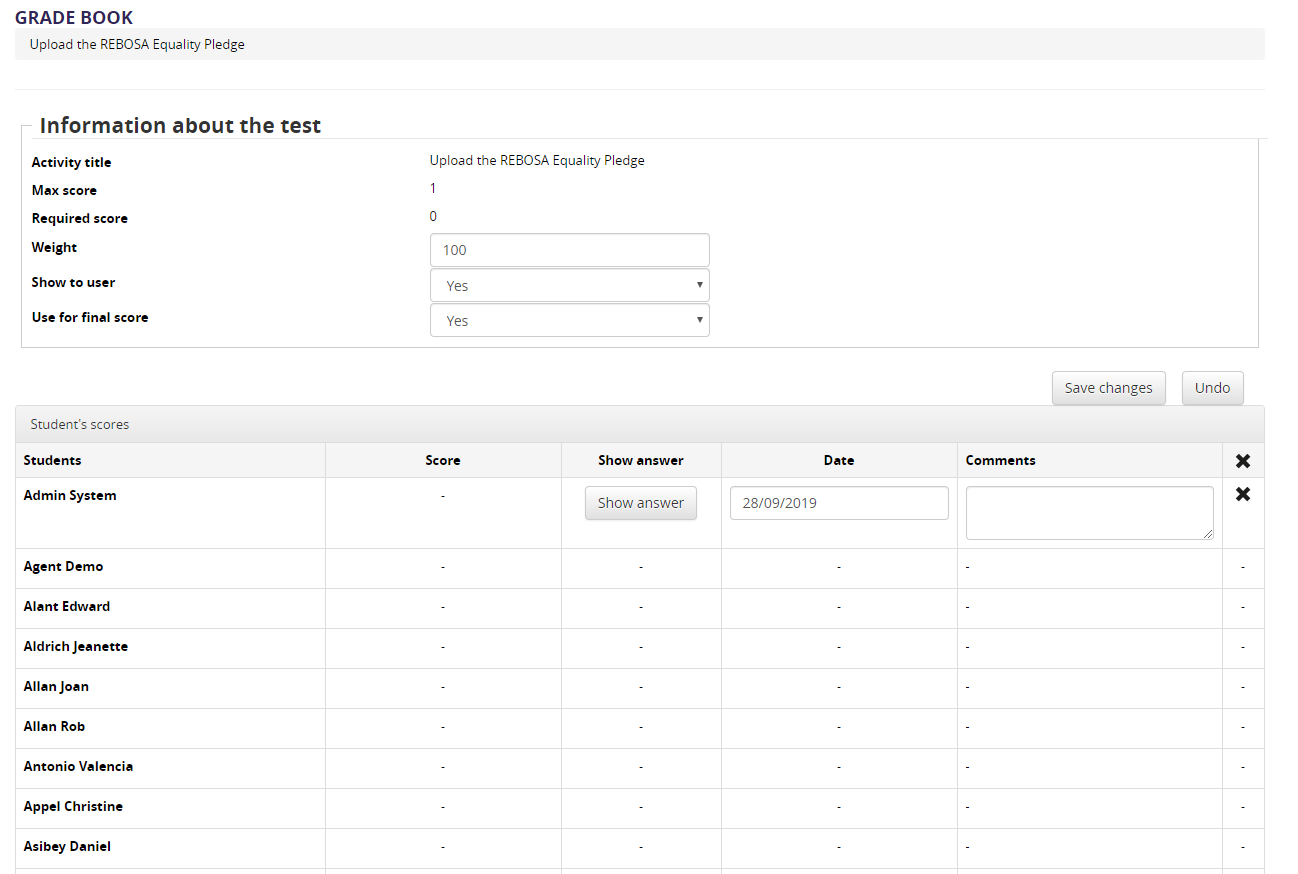Click the Undo button

click(1212, 388)
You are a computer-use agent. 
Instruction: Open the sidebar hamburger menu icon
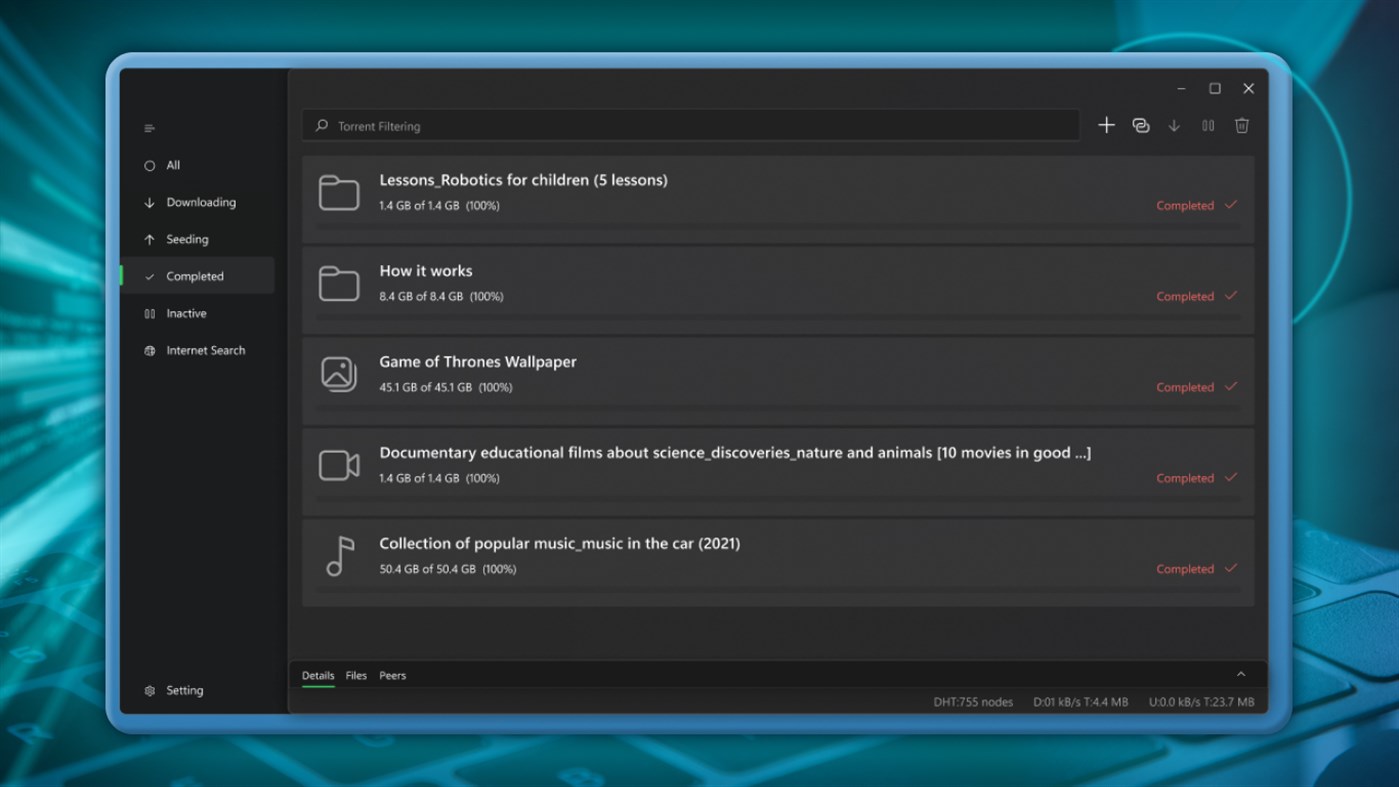coord(149,128)
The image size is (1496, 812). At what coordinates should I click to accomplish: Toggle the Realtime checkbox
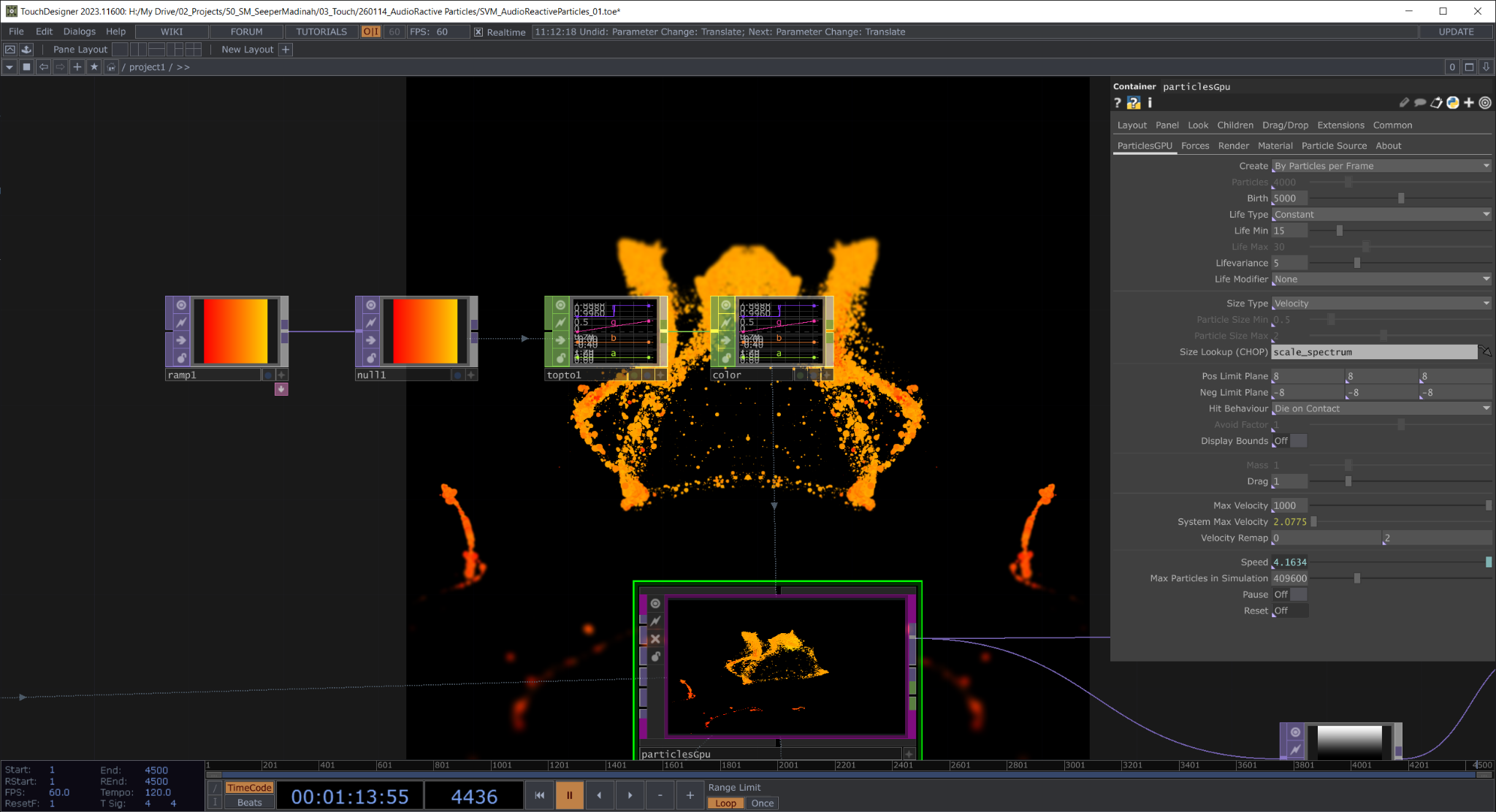[478, 32]
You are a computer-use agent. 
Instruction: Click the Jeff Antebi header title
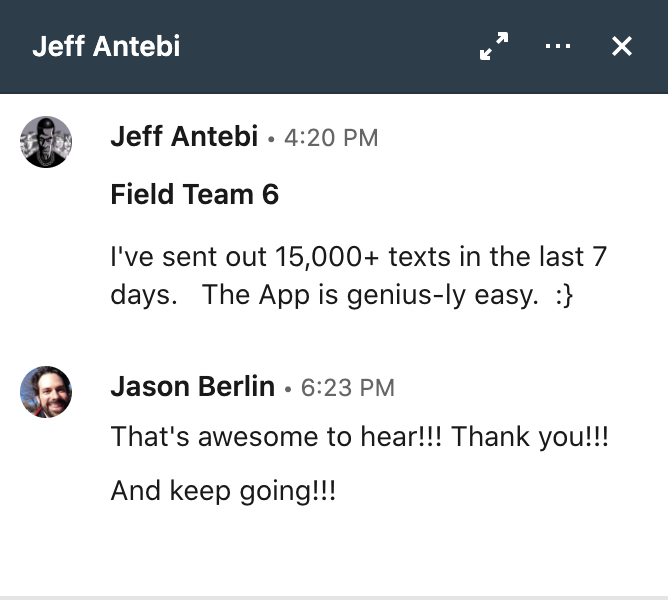[x=106, y=46]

+ + + + + + +

» **EXERCISE BRIEF**
Can you render all of the data above as a numbered list, one line per item, with the blank lines and the pictures left out?

» **RESPONSE FOR THIS EXERCISE**
1. Click the Undo button
2. click(1212, 388)
3. You are a computer-use agent. 
4. Instruction: Open the sidebar hamburger menu icon
5. coord(149,128)
6. The image size is (1496, 812). At what coordinates should I click to accomplish: Toggle the Realtime checkbox
7. [478, 32]
8. You are a computer-use agent. 
9. Instruction: Click the Jeff Antebi header title
10. [x=106, y=46]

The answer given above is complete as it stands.